Depuis le début du mois d’octobre, plusieurs activités de recrutement figurent ainsi au programme de la station montérégienne. Et ça cartonne! Que ce soit lors de la soirée portes ouvertes, présentée sous forme de 5 à 8, et des entrevues éclair ski dating, tenues au cours de la journée des prix reconnaissance, plus de 90 % des 110 candidats ayant participé à ces deux événements ont été embauchés », signale fièrement Stéphanie Grenier, directrice ventes et marketing de la station. La publicité sur les médias sociaux entourant les deux activités a également généré la réception de plus de 200 CV au cours des dernières semaines, ajoute-t-elle.

Et ce n’est pas fini. D’ici la mi-novembre, l’équipe marketing va préparer son fameux « combat des chefs » qui sera diffusé, entre autres sur Facebook. « Tous les superviseurs de département, qui sont toujours à court de personnel, devront préparer une vidéo. Ils auront chacun deux minutes pour « vendre » leur département et leurs qualités de chefs afin de convaincre de futurs employés à venir travailler avec eux », explique Stéphanie Grenier.  Lors du dernier « combat des chefs », présenté en novembre 2019, l’exercice s’est soldé par plus de 150 CV.

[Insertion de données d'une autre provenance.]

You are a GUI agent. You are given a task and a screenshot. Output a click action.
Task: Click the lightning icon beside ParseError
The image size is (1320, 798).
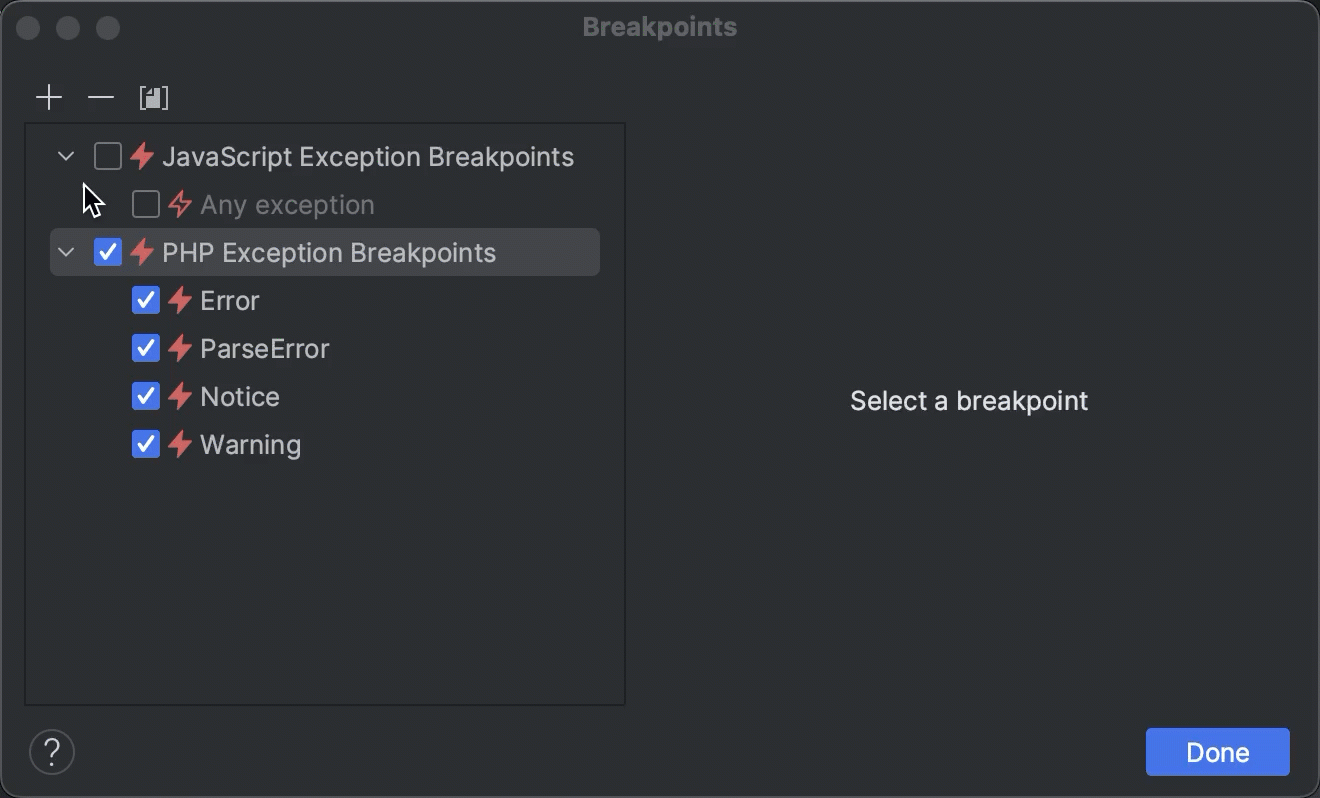click(178, 348)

Un virage numérique payant pour Les Sommets

Il y a trois ans, l’équipe RH des stations Les Sommets a non seulement entrepris un virage numérique, elle a embauché une conseillère pour l’aider à rehausser l’image de marque employeur de l’organisation. Deux initiatives qui n’ont cessé de porter fruit, affirme Simon Lemieux, directeur principal des ressources humaines pour l’ensemble des stations Les Sommets qui compte plus de 1800 employés.

« Notre conseillère nous a fortement suggéré de reformuler tous les textes accompagnant nos offres d’emploi. Désormais, on utilise un vocabulaire qui transcende le plaisir et la passion de travailler à la montagne. Jumelées à des campagnes Google Ads, ces offres d’emplois sont affichées dans de grands médias, des marchés où l’on n’aurait jamais cru obtenir autant de bons succès », indique le directeur des RH.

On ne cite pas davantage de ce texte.